Cette recomposition de l’actionnariat sera déterminante pour la suite du développement de Gaming1.

Une ambition stratégique à Bruxelles

Le casino de la capitale au cœur des opportunités

En parallèle de son expansion internationale, Gaming1 reste attentif à son marché domestique.

Le groupe a confirmé analyser le dossier de la concession du casino de Bruxelles, relancée via un appel d’offres européen. Ce contrat est estimé à 750 millions d’euros sur 15 ans et est actuellement exploité par Viage.

Cette démarche illustre la volonté de Gaming1 de renforcer sa présence physique en complément de ses activités en ligne, dans une logique omnicanale assumée.

Une régulation belge sous pression

Concurrence illégale et fiscalité au cœur des préoccupations

Malgré ses ambitions, Gaming1 pointe les limites du cadre réglementaire belge.

Le groupe appelle à davantage de stabilité fiscale et à un environnement plus compétitif. Il met notamment en avant la montée des opérateurs illégaux, très actifs sur les réseaux sociaux, qui échappent aux contraintes imposées aux acteurs licenciés par la Commission des Jeux de Hasard.

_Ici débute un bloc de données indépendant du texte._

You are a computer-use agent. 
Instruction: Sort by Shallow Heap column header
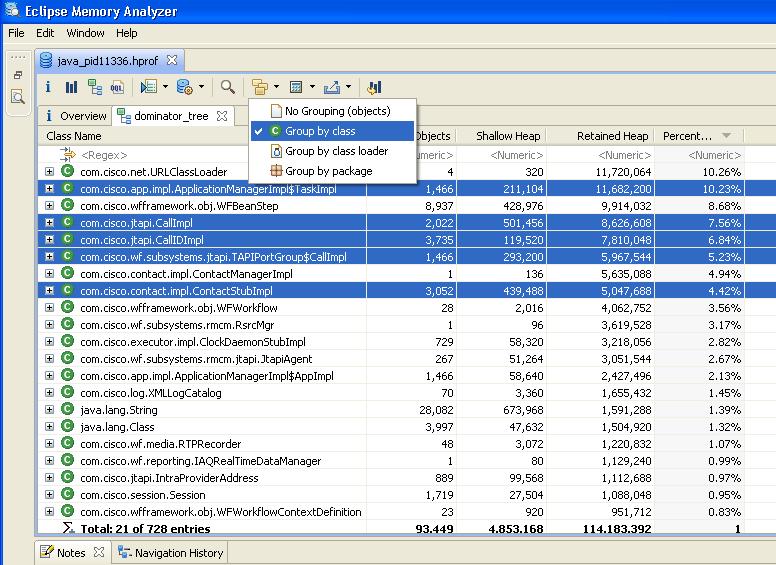tap(508, 136)
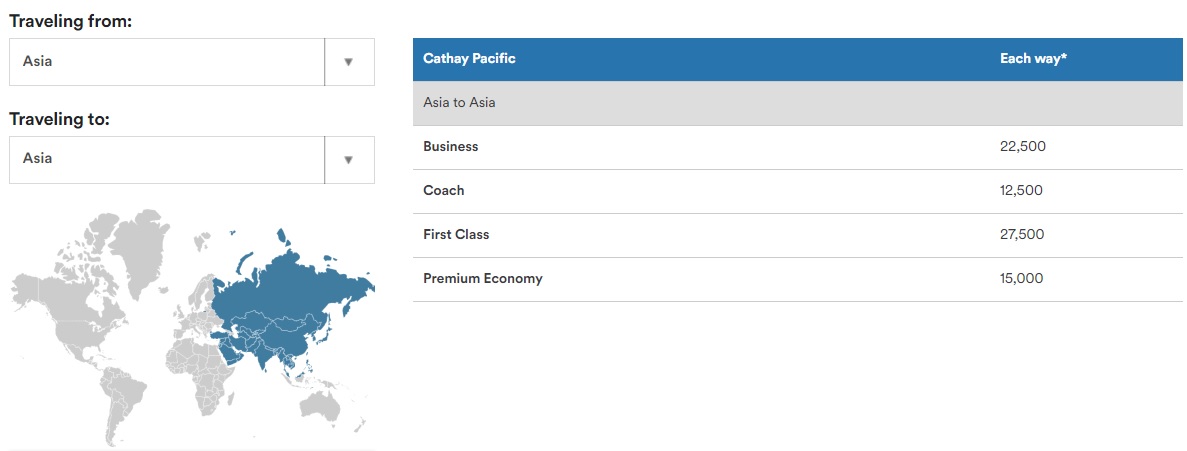Select the Premium Economy row label
Image resolution: width=1187 pixels, height=451 pixels.
click(x=483, y=279)
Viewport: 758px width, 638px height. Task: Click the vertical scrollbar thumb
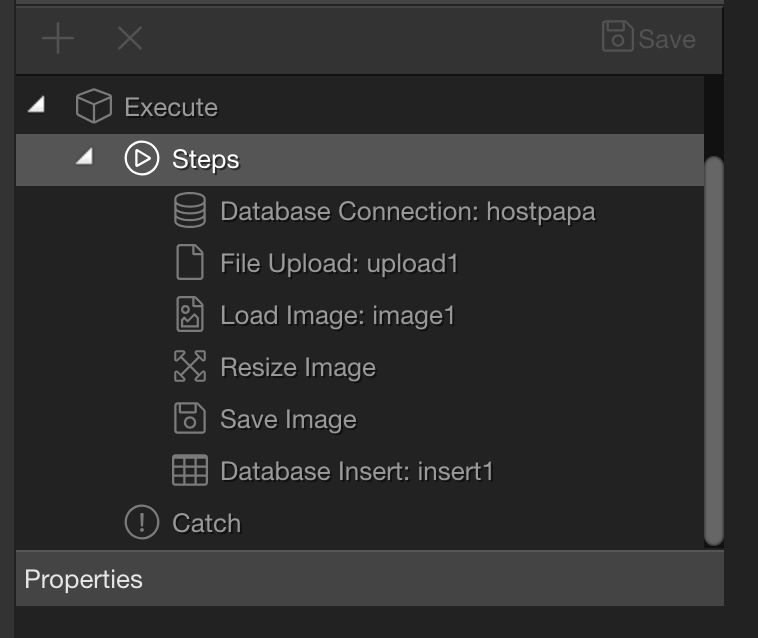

Dans ce contexte, la canalisation des joueurs vers l’offre légale reste un enjeu majeur, d’autant plus que le digital constitue désormais le principal moteur de croissance du secteur.

Un tournant décisif pour Gaming1

Le groupe se positionne pour changer de dimension en Europe

Gaming1 entame une nouvelle phase de son développement.

Entre ambitions européennes, évolution de son actionnariat et positionnement sur des actifs stratégiques comme le casino de Bruxelles, le groupe se donne les moyens de franchir un cap.

Reste à savoir si l’environnement réglementaire belge lui permettra de rivaliser pleinement avec les leaders internationaux… et de concrétiser son ambition de devenir un acteur majeur du jeu en Europe.